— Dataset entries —
---
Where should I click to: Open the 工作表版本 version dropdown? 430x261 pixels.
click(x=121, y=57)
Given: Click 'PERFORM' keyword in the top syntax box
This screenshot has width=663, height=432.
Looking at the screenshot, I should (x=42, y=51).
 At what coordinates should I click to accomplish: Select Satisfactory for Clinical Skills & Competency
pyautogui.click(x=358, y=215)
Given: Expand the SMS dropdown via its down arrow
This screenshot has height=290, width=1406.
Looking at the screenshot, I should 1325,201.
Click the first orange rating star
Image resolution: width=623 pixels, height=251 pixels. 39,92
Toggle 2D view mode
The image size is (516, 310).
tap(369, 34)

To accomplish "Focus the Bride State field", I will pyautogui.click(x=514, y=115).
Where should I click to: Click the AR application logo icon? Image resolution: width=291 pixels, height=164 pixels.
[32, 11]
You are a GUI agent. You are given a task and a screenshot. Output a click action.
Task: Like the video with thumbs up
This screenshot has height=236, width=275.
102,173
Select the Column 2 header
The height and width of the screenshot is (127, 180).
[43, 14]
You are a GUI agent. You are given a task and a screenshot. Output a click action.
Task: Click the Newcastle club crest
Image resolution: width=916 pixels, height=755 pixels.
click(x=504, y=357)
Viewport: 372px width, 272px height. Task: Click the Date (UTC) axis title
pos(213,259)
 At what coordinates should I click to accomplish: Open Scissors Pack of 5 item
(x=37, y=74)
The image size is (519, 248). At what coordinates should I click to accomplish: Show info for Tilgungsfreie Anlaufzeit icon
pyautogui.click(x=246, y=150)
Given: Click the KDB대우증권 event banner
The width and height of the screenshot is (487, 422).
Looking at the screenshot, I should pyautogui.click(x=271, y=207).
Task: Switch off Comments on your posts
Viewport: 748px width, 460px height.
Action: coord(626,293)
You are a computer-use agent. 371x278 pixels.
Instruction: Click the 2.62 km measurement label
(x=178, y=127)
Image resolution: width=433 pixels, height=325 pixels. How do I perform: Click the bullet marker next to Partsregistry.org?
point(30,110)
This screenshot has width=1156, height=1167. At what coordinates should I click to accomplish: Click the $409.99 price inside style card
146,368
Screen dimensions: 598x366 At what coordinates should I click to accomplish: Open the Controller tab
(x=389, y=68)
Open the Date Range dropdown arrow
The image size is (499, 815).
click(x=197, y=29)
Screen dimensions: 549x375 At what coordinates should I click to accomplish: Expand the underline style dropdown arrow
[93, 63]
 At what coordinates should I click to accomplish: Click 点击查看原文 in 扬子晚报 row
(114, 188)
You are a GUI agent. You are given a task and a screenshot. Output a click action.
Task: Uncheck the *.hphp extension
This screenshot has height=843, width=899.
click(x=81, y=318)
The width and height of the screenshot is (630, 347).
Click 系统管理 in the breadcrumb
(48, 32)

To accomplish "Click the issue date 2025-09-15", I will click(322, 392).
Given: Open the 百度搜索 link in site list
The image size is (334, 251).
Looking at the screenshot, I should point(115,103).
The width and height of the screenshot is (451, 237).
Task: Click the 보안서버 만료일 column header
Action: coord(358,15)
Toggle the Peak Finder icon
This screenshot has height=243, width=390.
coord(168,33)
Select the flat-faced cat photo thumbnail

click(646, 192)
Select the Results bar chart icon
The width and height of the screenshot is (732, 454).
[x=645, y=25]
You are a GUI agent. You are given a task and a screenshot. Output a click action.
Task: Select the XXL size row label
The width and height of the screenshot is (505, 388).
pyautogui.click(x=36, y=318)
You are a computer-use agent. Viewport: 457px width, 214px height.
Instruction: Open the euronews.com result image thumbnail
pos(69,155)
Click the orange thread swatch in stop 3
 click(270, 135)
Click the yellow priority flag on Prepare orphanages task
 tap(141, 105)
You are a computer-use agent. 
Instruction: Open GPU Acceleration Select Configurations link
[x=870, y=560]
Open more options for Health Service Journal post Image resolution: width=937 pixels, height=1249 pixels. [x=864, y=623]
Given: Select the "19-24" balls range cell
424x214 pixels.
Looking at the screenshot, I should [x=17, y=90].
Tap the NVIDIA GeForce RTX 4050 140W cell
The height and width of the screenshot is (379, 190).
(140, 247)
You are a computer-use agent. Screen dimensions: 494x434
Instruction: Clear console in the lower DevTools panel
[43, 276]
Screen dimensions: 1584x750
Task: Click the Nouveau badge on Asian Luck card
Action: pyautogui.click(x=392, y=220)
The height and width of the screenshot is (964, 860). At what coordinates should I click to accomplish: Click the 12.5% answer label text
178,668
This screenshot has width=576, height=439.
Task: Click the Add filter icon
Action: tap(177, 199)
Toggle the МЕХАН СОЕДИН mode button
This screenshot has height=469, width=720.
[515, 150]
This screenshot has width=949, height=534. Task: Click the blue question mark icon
---
— INSTRUCTIONS FOR THE TASK —
Please repeat all the records above exactly as they appear.

— WRITTEN RESPONSE —
Where should I click to: Open the 工作表版本 version dropdown? 430x261 pixels.
click(x=121, y=57)
Given: Click 'PERFORM' keyword in the top syntax box
This screenshot has width=663, height=432.
Looking at the screenshot, I should (x=42, y=51).
 At what coordinates should I click to accomplish: Select Satisfactory for Clinical Skills & Competency
pyautogui.click(x=358, y=215)
Given: Expand the SMS dropdown via its down arrow
This screenshot has height=290, width=1406.
Looking at the screenshot, I should 1325,201.
Click the first orange rating star
Image resolution: width=623 pixels, height=251 pixels. 39,92
Toggle 2D view mode
The image size is (516, 310).
tap(369, 34)

To accomplish "Focus the Bride State field", I will pyautogui.click(x=514, y=115).
Where should I click to: Click the AR application logo icon? Image resolution: width=291 pixels, height=164 pixels.
[32, 11]
You are a GUI agent. You are given a task and a screenshot. Output a click action.
Task: Like the video with thumbs up
This screenshot has height=236, width=275.
102,173
Select the Column 2 header
The height and width of the screenshot is (127, 180).
[43, 14]
You are a GUI agent. You are given a task and a screenshot. Output a click action.
Task: Click the Newcastle club crest
Image resolution: width=916 pixels, height=755 pixels.
click(x=504, y=357)
Viewport: 372px width, 272px height. Task: Click the Date (UTC) axis title
pos(213,259)
 At what coordinates should I click to accomplish: Open Scissors Pack of 5 item
(x=37, y=74)
The image size is (519, 248). At what coordinates should I click to accomplish: Show info for Tilgungsfreie Anlaufzeit icon
pyautogui.click(x=246, y=150)
Given: Click the KDB대우증권 event banner
The width and height of the screenshot is (487, 422).
Looking at the screenshot, I should pyautogui.click(x=271, y=207).
Task: Switch off Comments on your posts
Viewport: 748px width, 460px height.
Action: coord(626,293)
You are a computer-use agent. 371x278 pixels.
Instruction: Click the 2.62 km measurement label
(x=178, y=127)
Image resolution: width=433 pixels, height=325 pixels. How do I perform: Click the bullet marker next to Partsregistry.org?
point(30,110)
This screenshot has width=1156, height=1167. At what coordinates should I click to accomplish: Click the $409.99 price inside style card
146,368
Screen dimensions: 598x366 At what coordinates should I click to accomplish: Open the Controller tab
(x=389, y=68)
Open the Date Range dropdown arrow
The image size is (499, 815).
click(x=197, y=29)
Screen dimensions: 549x375 At what coordinates should I click to accomplish: Expand the underline style dropdown arrow
[93, 63]
 At what coordinates should I click to accomplish: Click 点击查看原文 in 扬子晚报 row
(114, 188)
You are a GUI agent. You are given a task and a screenshot. Output a click action.
Task: Uncheck the *.hphp extension
This screenshot has height=843, width=899.
click(x=81, y=318)
The width and height of the screenshot is (630, 347).
Click 系统管理 in the breadcrumb
(48, 32)

To accomplish "Click the issue date 2025-09-15", I will click(322, 392).
Given: Open the 百度搜索 link in site list
The image size is (334, 251).
Looking at the screenshot, I should point(115,103).
The width and height of the screenshot is (451, 237).
Task: Click the 보안서버 만료일 column header
Action: coord(358,15)
Toggle the Peak Finder icon
This screenshot has height=243, width=390.
coord(168,33)
Select the flat-faced cat photo thumbnail

click(646, 192)
Select the Results bar chart icon
The width and height of the screenshot is (732, 454).
[x=645, y=25]
You are a GUI agent. You are given a task and a screenshot. Output a click action.
Task: Select the XXL size row label
The width and height of the screenshot is (505, 388).
pyautogui.click(x=36, y=318)
You are a computer-use agent. Viewport: 457px width, 214px height.
Instruction: Open the euronews.com result image thumbnail
pos(69,155)
Click the orange thread swatch in stop 3
 click(270, 135)
Click the yellow priority flag on Prepare orphanages task
 tap(141, 105)
You are a computer-use agent. 
Instruction: Open GPU Acceleration Select Configurations link
[x=870, y=560]
Open more options for Health Service Journal post Image resolution: width=937 pixels, height=1249 pixels. [x=864, y=623]
Given: Select the "19-24" balls range cell
424x214 pixels.
Looking at the screenshot, I should [x=17, y=90].
Tap the NVIDIA GeForce RTX 4050 140W cell
The height and width of the screenshot is (379, 190).
(140, 247)
You are a computer-use agent. Screen dimensions: 494x434
Instruction: Clear console in the lower DevTools panel
[43, 276]
Screen dimensions: 1584x750
Task: Click the Nouveau badge on Asian Luck card
Action: pyautogui.click(x=392, y=220)
The height and width of the screenshot is (964, 860). At what coordinates should I click to accomplish: Click the 12.5% answer label text
178,668
This screenshot has width=576, height=439.
Task: Click the Add filter icon
Action: tap(177, 199)
Toggle the МЕХАН СОЕДИН mode button
This screenshot has height=469, width=720.
[515, 150]
This screenshot has width=949, height=534. Task: Click the blue question mark icon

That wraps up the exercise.